Client states in antiquity[edit]

Persia, Greece, and Rome[edit]

Ancient states such as Persia and Greek city-states would create client states by making the leaders of that state subservient. Classical Athens for example forced weaker states into the Delian League and in some cases imposed democratic government on them. One of the most prolific users of client states was Republican Rome[2][3] (e.g. Demetrius of Pharos) which, instead of conquering and then absorbing into an empire, chose to make client states out of those it defeated, a policy which was continued up until the 1st century BC when it became the Roman Empire. The use of client states continued through the Middle Ages as the feudal system began to take hold.

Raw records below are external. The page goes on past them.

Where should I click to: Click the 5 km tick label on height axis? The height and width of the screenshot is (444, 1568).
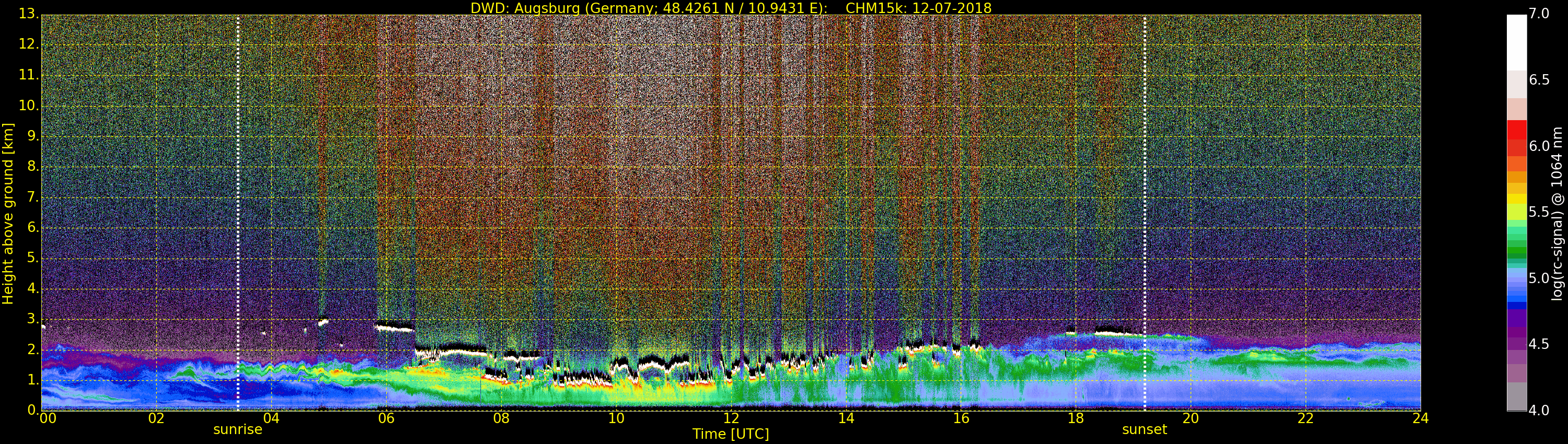32,258
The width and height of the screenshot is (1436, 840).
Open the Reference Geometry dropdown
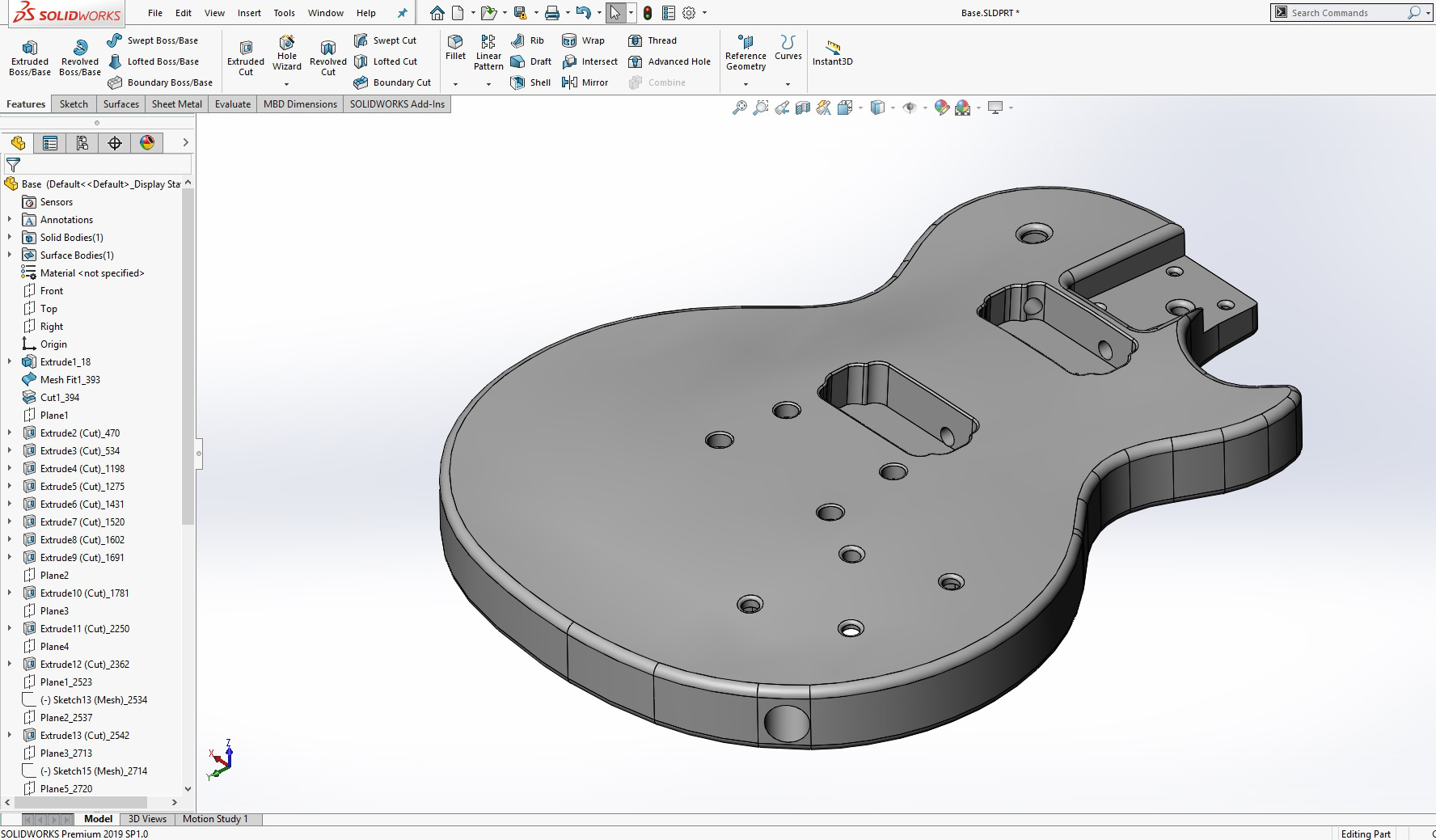click(x=745, y=84)
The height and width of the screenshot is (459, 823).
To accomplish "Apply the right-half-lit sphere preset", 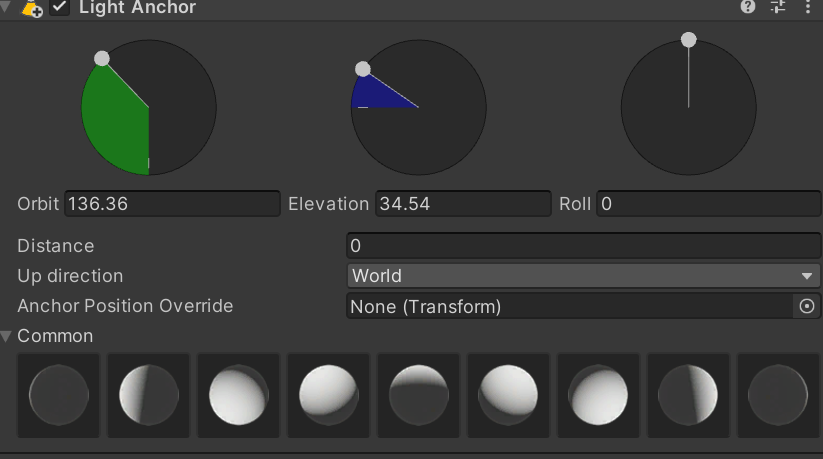I will (688, 394).
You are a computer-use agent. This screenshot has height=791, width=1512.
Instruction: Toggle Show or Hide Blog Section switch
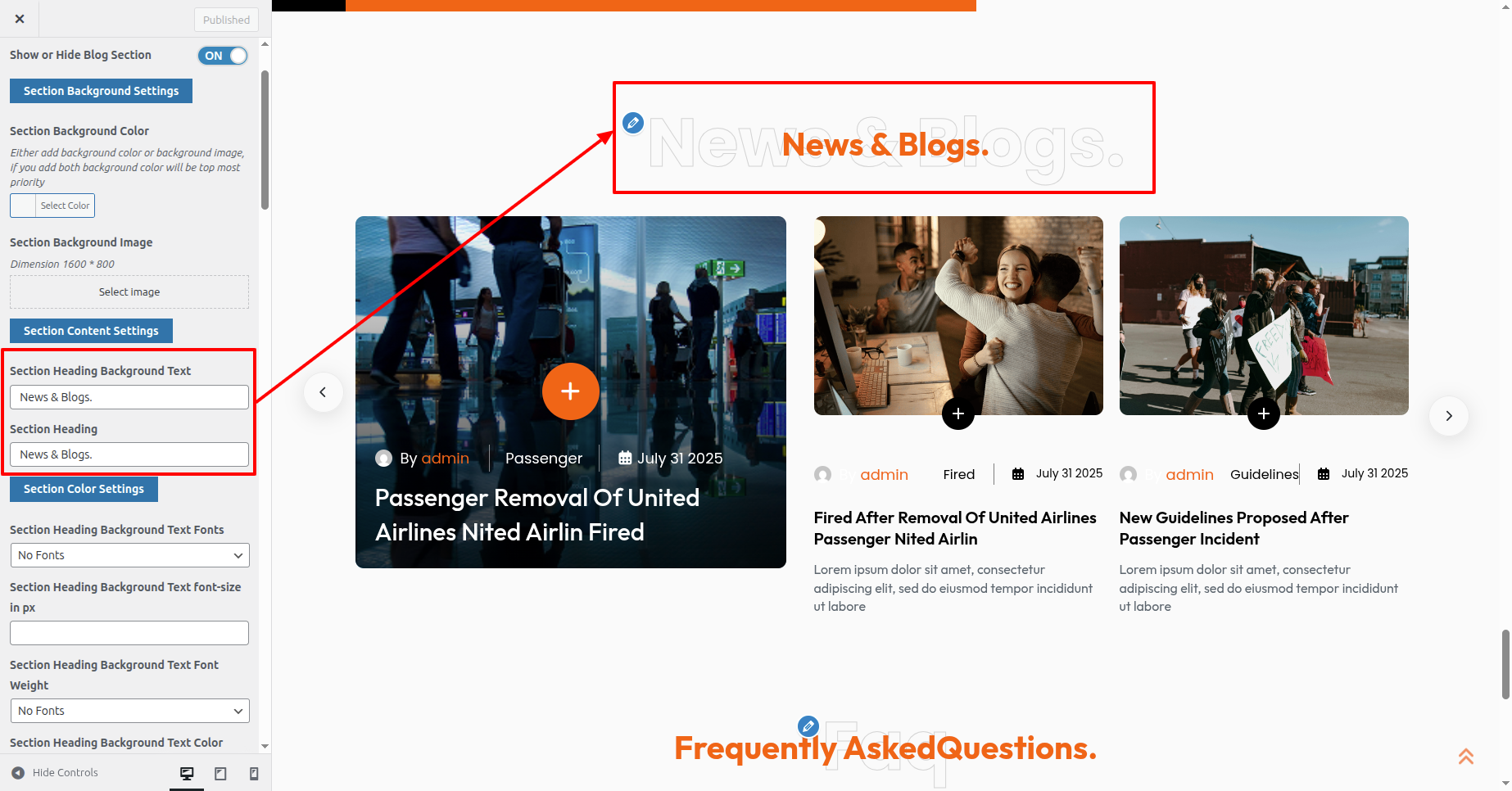[223, 56]
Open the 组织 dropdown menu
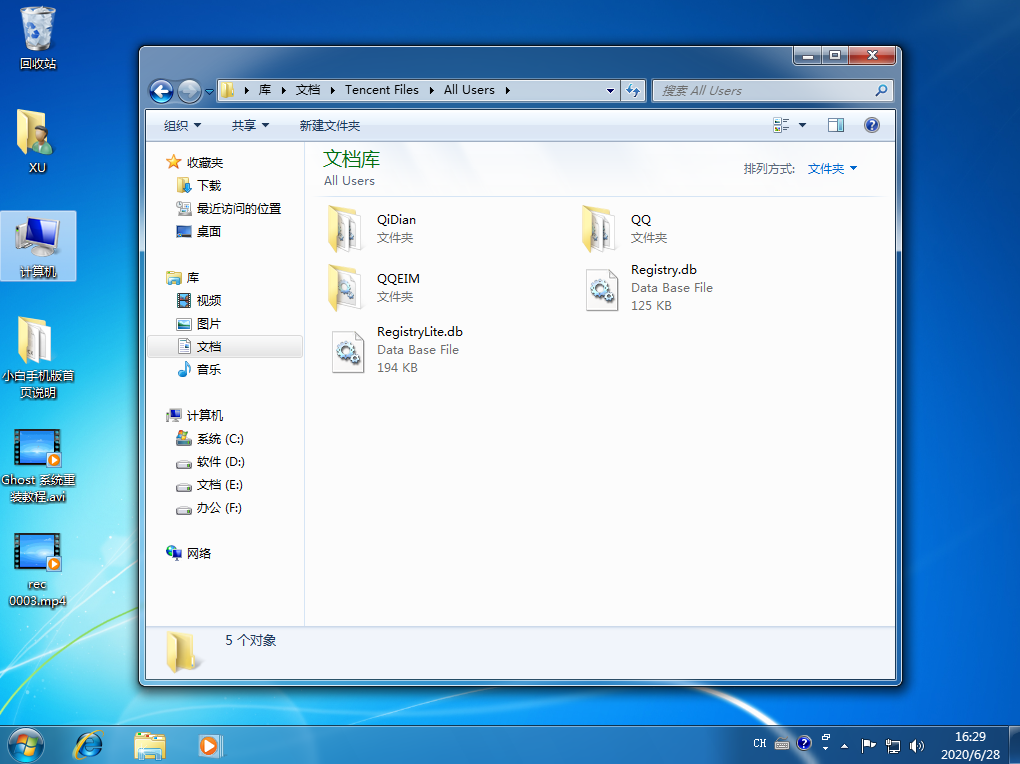This screenshot has height=764, width=1020. (x=182, y=125)
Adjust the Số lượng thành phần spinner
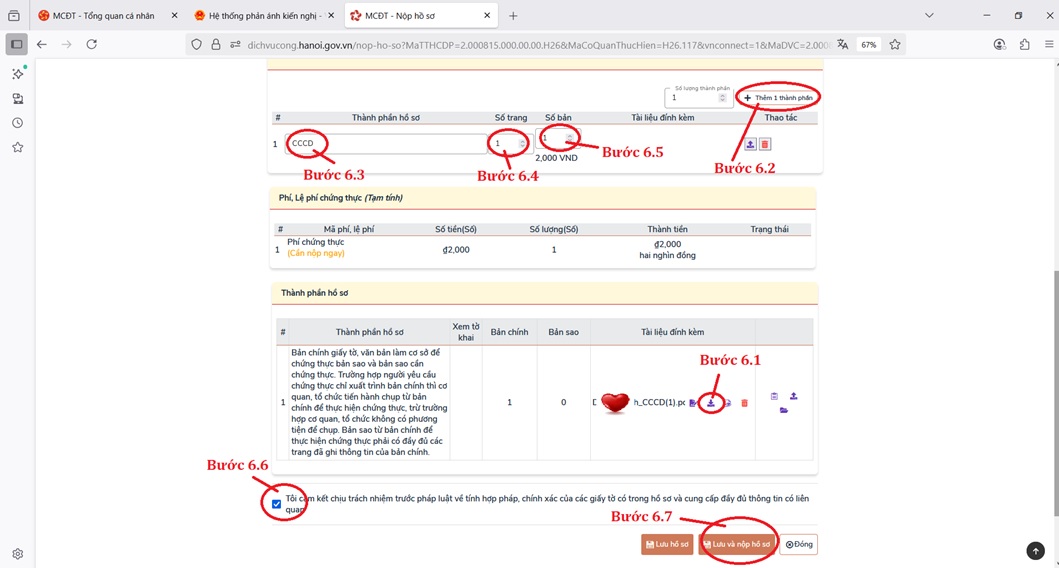This screenshot has height=568, width=1059. [722, 97]

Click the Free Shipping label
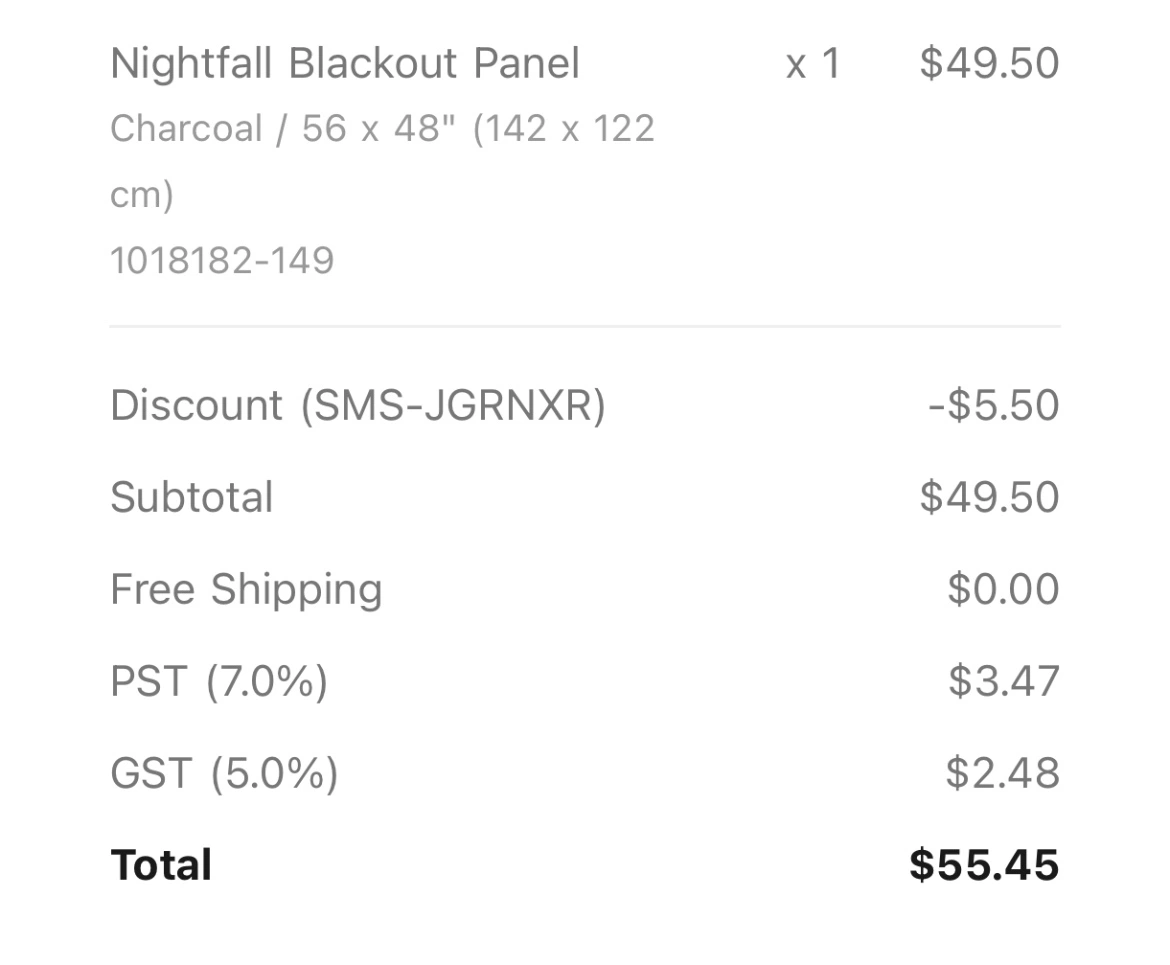point(246,590)
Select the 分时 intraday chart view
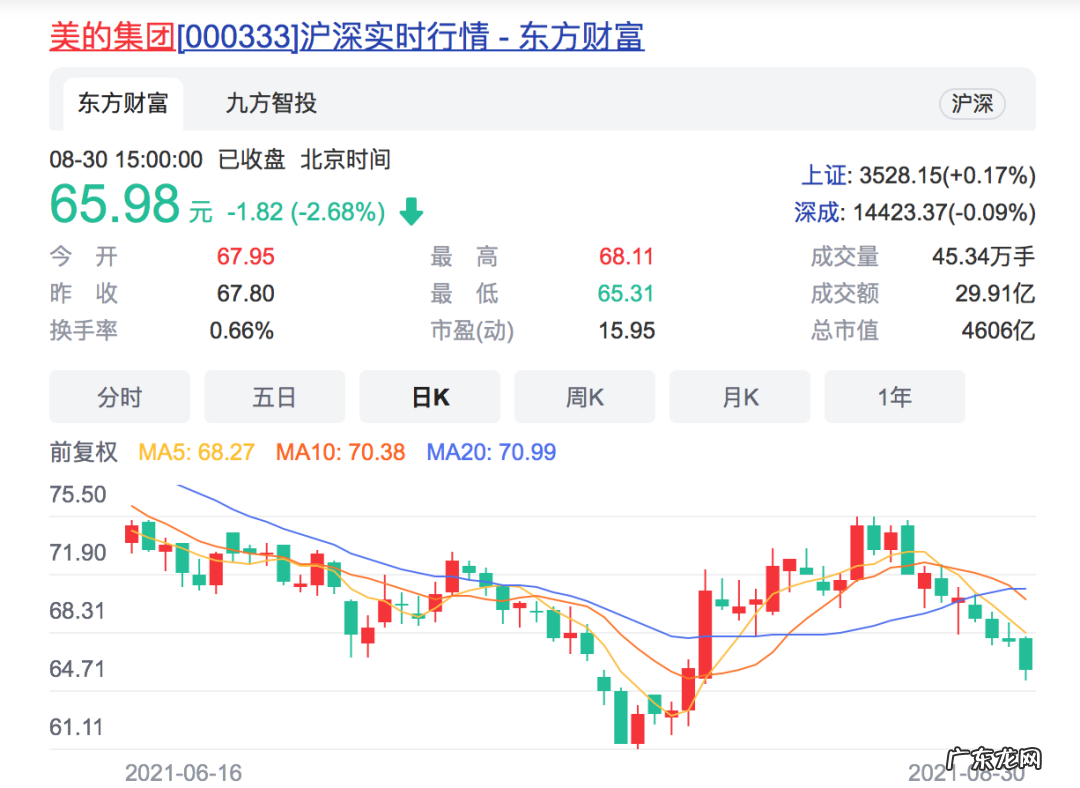 click(119, 397)
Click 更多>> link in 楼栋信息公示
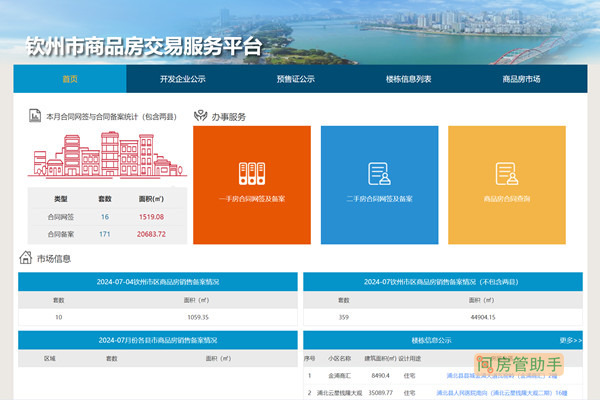 point(570,340)
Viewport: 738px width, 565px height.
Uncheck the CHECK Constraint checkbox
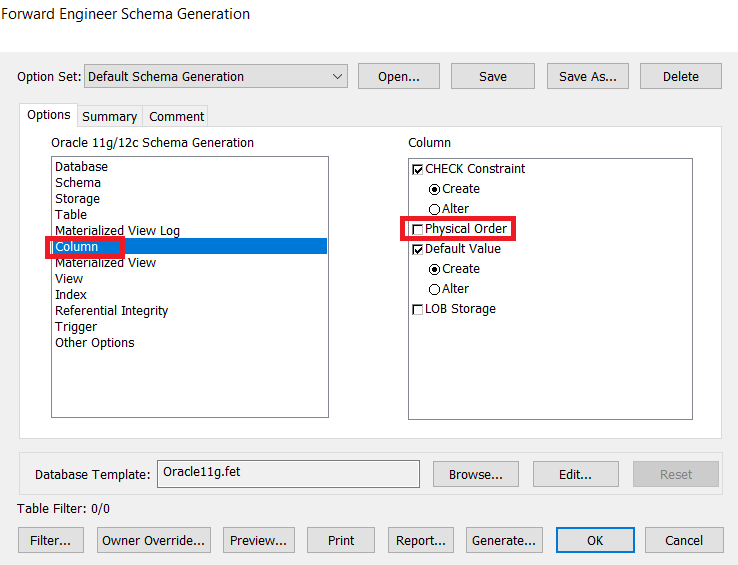tap(418, 169)
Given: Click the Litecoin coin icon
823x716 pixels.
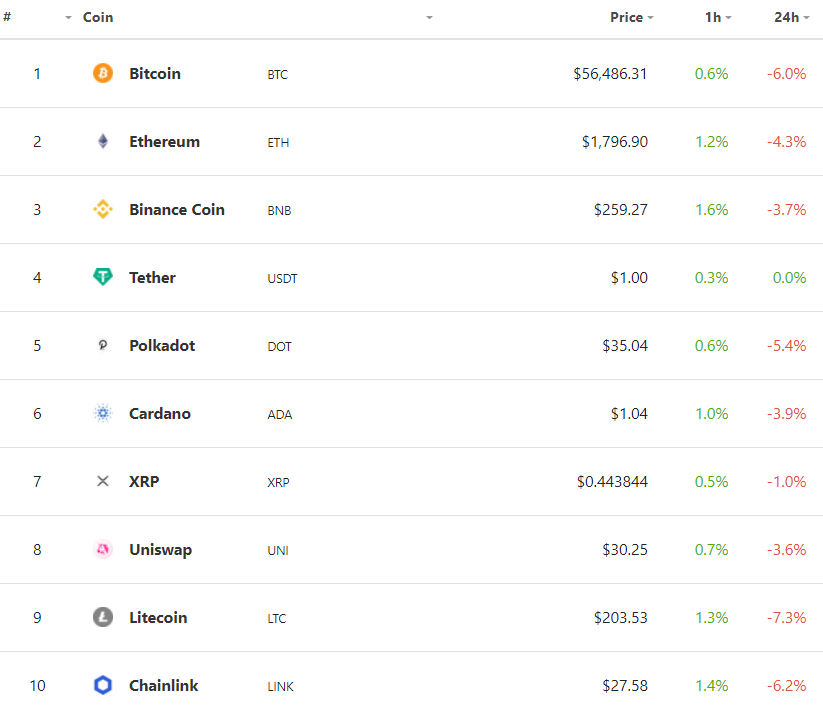Looking at the screenshot, I should pyautogui.click(x=103, y=618).
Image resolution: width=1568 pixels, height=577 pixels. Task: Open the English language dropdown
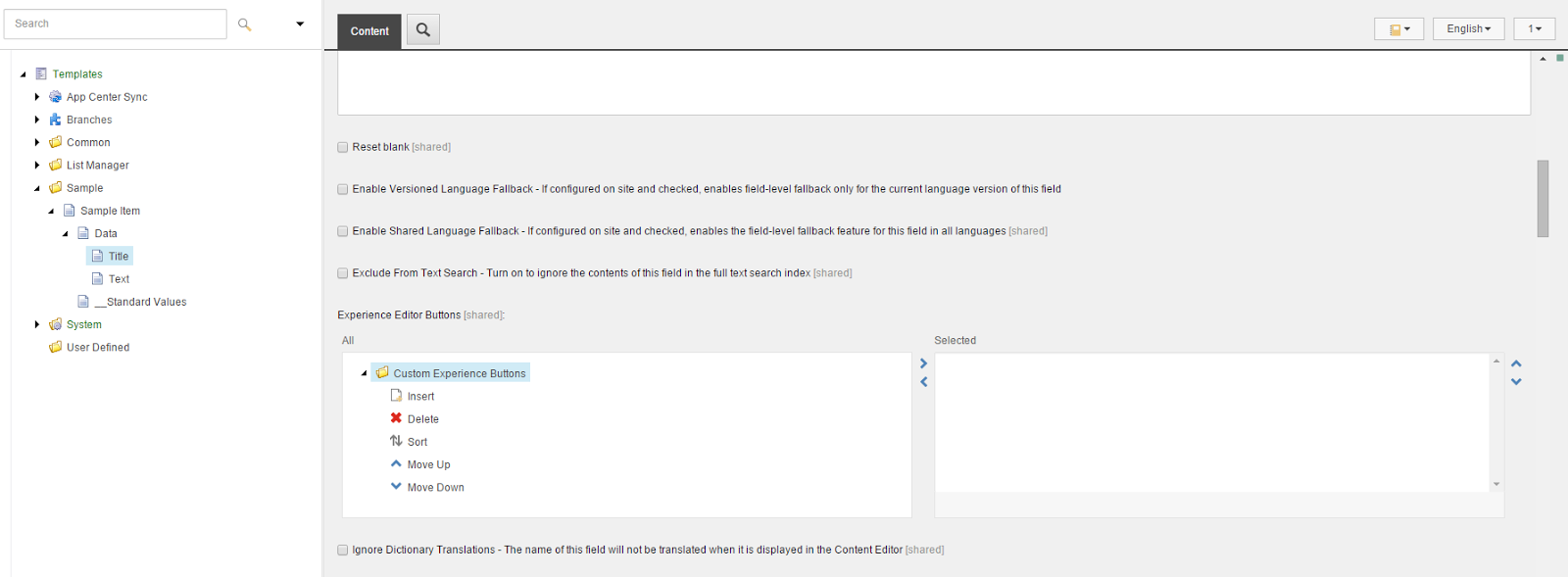(x=1468, y=29)
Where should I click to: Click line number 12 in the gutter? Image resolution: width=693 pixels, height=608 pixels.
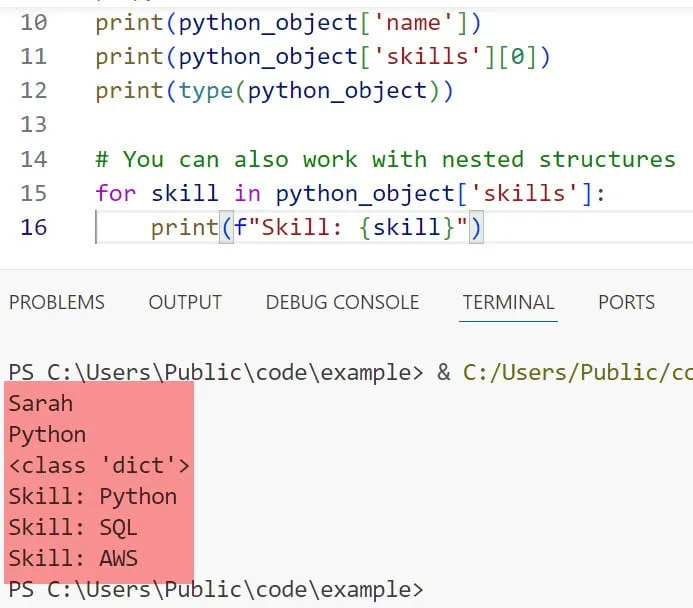[33, 91]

Under the Mongol Empire[edit]

In the 13th century, Korea was overrun by the powerful Mongol Empire. After the treaty in 1260 and invasion of 1270's, Goryeo became a dependency of the Yuan Dynasty.

Ottoman Empire[edit]

19th and 20th centuries[edit]


During the French Revolution and Napoleonic eras, France conquered most of western Europe and established several client states. At first, during the French revolutionary wars these states were erected as republics (the so-called "Républiques soeurs", or "sister republics"). They were established in Italy (Cisalpine Republic in Northern Italy, Parthenopean Republic in Southern Italy), Switzerland, Belgium, and the Netherlands as a republic and a monarchy.

During the First French Empire, while Napoleon and the French army conquered Europe, such states changed, and several new states were formed. The Italian republics were transformed into the Kingdom of Italy under Napoleon's direct rule in the north and the Kingdom of Naples in the south, under Joseph Bonaparte's rule and later under Marshal of the Empire Joachim Murat's rule.

The west bank of the River Rhine was annexed and was a part of the French Empire. Numerous German states, comprising the Confederation of the Rhine, were client states of the French Empire, including the Kingdom of Westphalia, which was controlled by Jerome Bonaparte.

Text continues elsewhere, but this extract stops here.